Entscheidend ist vorliegend aber letztlich, dass von allen Gutachtern, auch den vom Kläger benannten Gutachter Dr.S. , die Frage nach der Erforderlichkeit einer medizinischen Rehabilitationsmaßnahme bzw. die Aussicht auf Besserung/Wiederherstellung der Erwerbsfähigkeit durch medizinische Reha-Maßnahmen verneint wird. Unter diesen Umständen erscheint das dennoch angestrengte Berufungsverfahren völlig unverständlich.

Daher war die Berufung zurückzuweisen, darüberhinaus die vom SG übergegangene Klage gegen den während des Klageverfahrens ergangenen und Gegenstand des Verfahrens gewordenen Bescheid vom 06.10.2005 abzuweisen.

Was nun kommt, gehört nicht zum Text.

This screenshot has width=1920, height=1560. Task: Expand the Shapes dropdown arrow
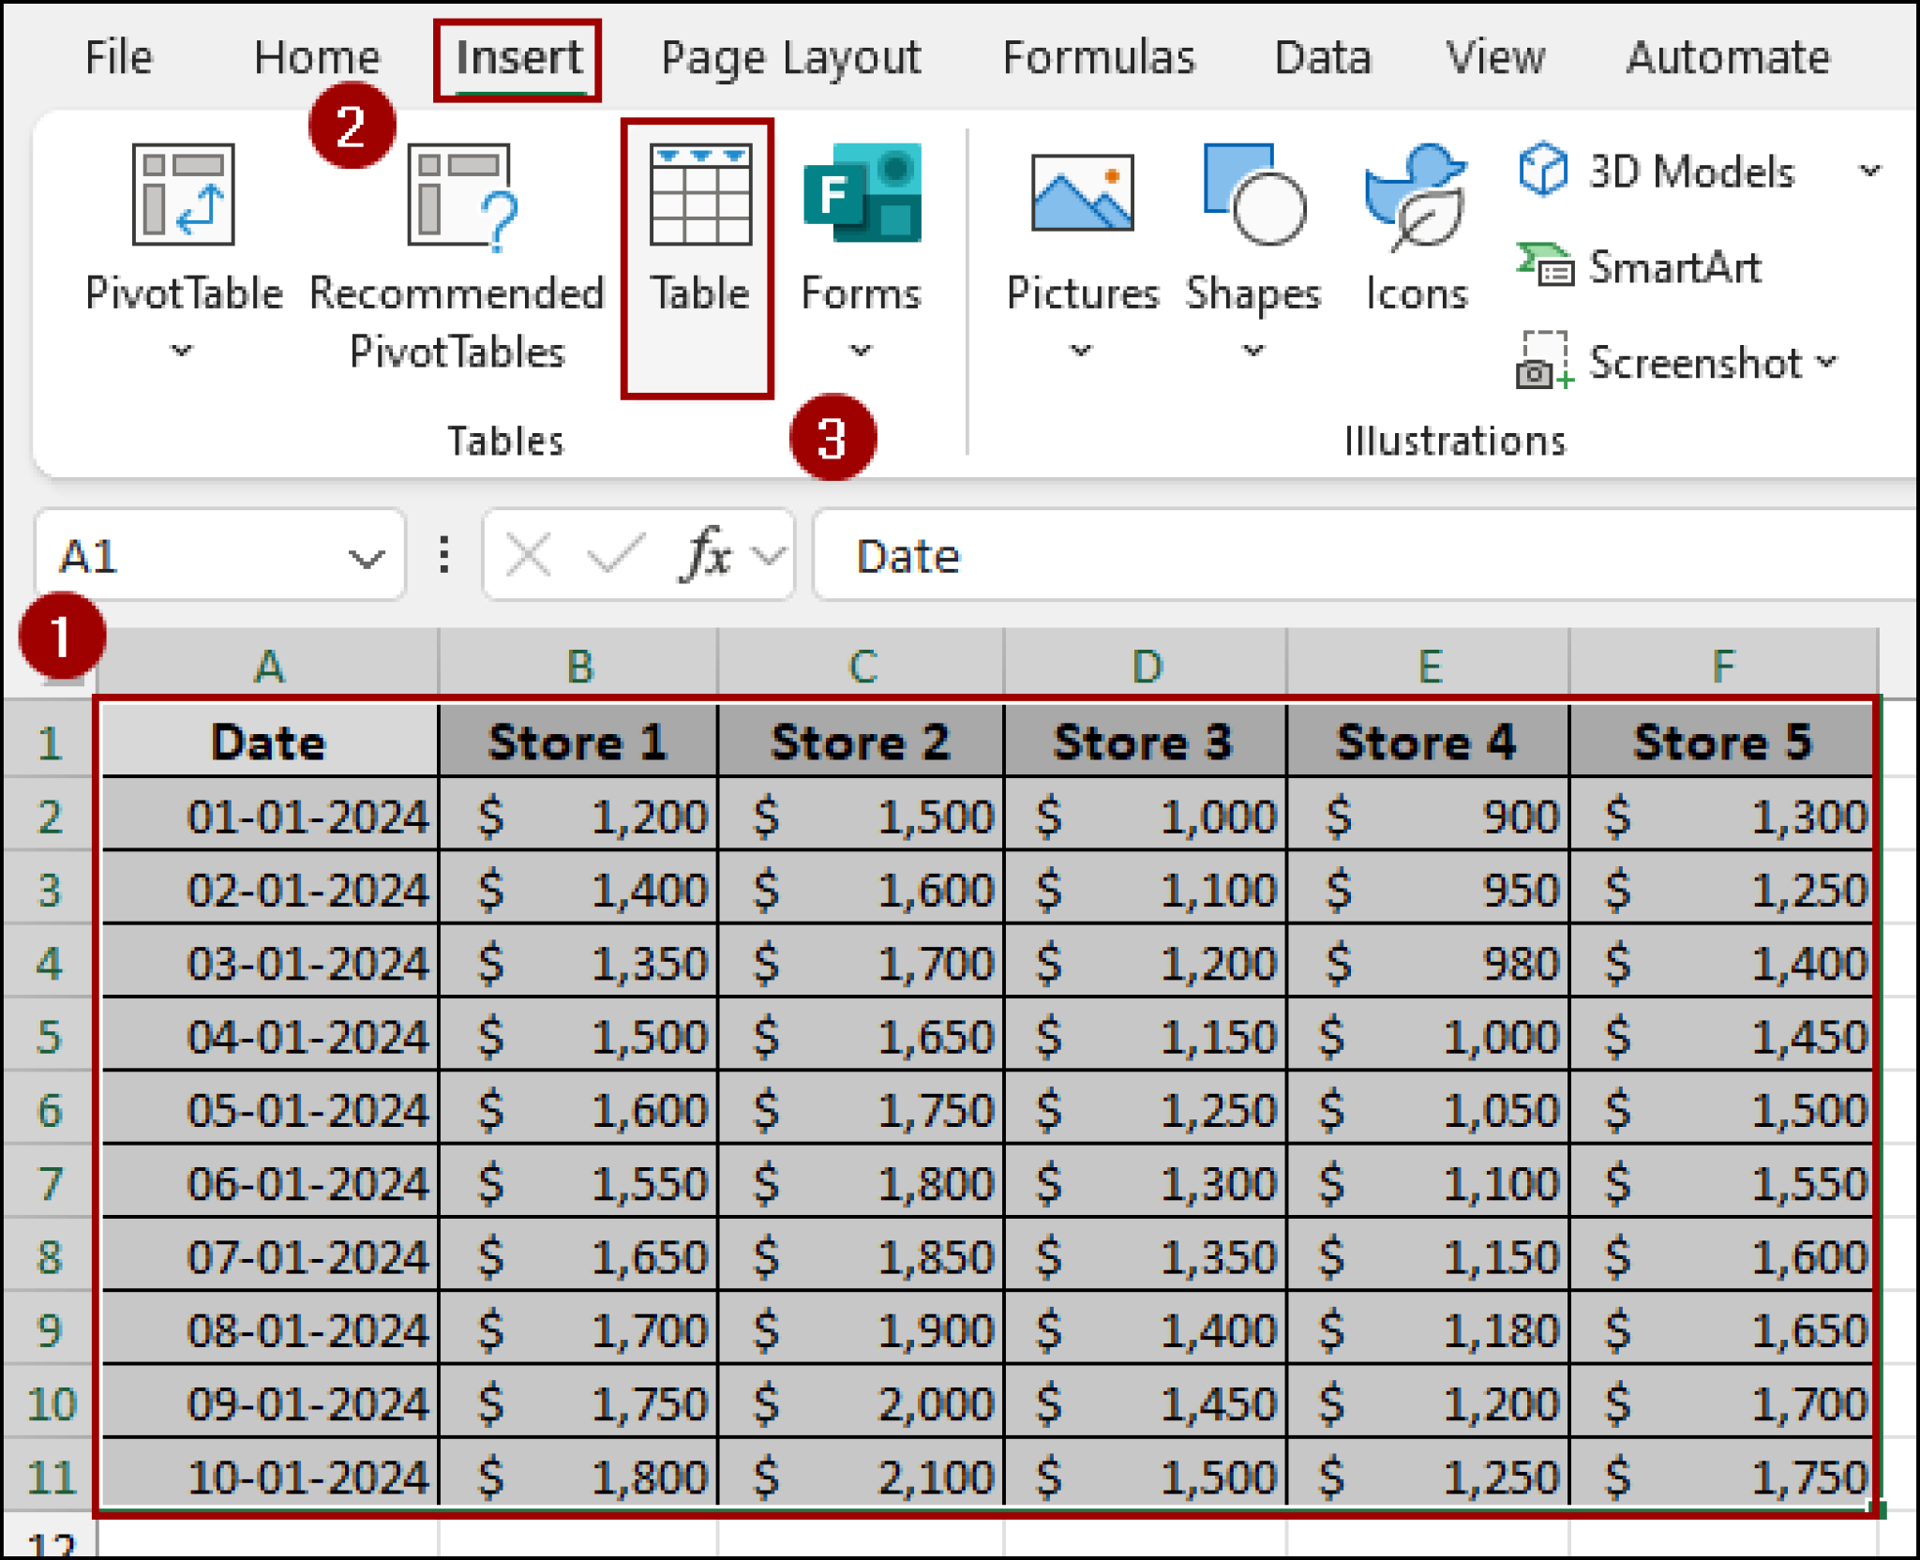[1253, 349]
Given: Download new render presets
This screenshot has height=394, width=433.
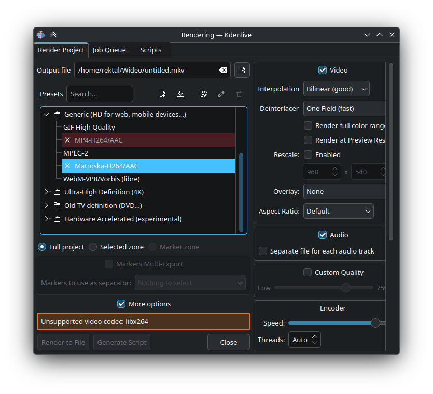Looking at the screenshot, I should coord(180,94).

Die Kostenfolge ergibt sich aus § 193 SGG.

Die Entscheidung konnte gemäß § 124 Abs.2 ergehen, da sich die Beteiligten mit einer Entscheidung ohne mündliche Verhandlung einverstanden erklärt haben.

Gründe für die Zulassung der Revision gemäß § 160 Abs.2 Nrn.1 und 2 SGG sind nicht ersichtlich.